Careful Consideration of Information about
CFS
Because the cause of CFS has not been identified and its effect on the body
is not well understood, periodically new unvalidated beliefs about cures and
causes of CFS are widely circulated. These may be based on one or more recent
reports from the peer-reviewed scientific literature, or they may evolve from
the anecdotal remarks of clinicians or scientists at medical meetings. In some
cases the origin is obscure. Even work that is of sufficiently high caliber
to be published in the scientific literature is not without limitations and
design flaws, and all published work needs to be verified and expanded on by
others before it can be applied with confidence in clinical situations. With
regard to some stories that are currently circulating about CFS: (i) there
is no evidence that CFS patients lose their fingerprints; (ii) there is no
scientific evidence of any nutritional deficiency in CFS patients; and (iii)
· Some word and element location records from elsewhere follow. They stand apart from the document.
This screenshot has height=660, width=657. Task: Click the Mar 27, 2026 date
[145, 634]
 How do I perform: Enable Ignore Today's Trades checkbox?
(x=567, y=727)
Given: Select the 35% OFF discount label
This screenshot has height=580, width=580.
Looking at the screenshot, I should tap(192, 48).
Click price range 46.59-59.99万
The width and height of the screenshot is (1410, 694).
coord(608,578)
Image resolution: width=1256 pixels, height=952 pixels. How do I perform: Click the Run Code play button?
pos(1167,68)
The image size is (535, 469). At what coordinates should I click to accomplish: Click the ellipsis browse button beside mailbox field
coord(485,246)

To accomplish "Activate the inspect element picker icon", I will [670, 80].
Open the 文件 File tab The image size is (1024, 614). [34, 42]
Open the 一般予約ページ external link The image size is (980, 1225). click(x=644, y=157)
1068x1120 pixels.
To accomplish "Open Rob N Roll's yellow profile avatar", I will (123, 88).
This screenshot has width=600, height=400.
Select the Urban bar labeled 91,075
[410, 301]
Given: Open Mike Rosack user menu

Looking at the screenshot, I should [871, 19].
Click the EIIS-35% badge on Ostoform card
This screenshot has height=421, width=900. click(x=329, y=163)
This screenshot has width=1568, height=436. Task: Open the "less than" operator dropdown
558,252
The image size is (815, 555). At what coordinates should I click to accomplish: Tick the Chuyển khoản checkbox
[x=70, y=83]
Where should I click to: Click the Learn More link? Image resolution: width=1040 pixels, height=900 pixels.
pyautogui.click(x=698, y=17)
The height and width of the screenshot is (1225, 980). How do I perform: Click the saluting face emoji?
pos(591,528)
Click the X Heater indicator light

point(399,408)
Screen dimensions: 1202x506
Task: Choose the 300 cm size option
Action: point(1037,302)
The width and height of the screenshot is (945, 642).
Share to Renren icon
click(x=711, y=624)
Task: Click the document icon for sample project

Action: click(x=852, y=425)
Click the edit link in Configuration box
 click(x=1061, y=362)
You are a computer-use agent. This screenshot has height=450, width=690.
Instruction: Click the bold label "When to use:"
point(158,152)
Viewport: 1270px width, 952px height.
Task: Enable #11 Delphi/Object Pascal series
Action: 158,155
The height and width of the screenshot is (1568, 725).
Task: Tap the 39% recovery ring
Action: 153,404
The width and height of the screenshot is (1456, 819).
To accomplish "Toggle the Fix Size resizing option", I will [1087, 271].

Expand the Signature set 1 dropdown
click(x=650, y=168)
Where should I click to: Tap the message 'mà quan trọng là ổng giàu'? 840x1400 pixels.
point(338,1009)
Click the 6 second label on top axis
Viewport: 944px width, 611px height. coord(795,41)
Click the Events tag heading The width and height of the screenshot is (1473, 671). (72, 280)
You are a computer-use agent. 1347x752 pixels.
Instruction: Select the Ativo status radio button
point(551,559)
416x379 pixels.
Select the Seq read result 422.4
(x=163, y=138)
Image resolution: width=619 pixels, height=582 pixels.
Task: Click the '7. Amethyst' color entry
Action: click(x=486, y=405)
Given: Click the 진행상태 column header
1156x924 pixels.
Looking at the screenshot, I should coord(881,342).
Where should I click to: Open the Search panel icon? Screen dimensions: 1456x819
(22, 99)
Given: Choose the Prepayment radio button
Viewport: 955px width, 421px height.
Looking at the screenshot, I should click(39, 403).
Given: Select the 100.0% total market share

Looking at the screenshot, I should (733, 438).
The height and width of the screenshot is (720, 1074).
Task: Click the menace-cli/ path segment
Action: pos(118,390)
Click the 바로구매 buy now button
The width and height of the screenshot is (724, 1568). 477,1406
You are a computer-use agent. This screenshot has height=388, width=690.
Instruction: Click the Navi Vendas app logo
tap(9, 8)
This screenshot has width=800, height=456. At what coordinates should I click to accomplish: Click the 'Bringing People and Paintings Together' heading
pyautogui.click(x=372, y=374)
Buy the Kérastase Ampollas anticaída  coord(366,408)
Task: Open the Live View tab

suicides of CFS patients have been reported, but the rate of occurrence has
not been well-studied and it is not known whether the rate is higher or lower
than what would be expected in the general population. It is not practical
to address all of the information that circulates or emerges regarding CFS.
Simply be advised to be wary of information that points to sure cures or that
alludes to pathological damage as a consequence of CFS. Specific questions
should be discussed with the patient's physician, local or state health department,
CDC, or one of the national patient support organizations.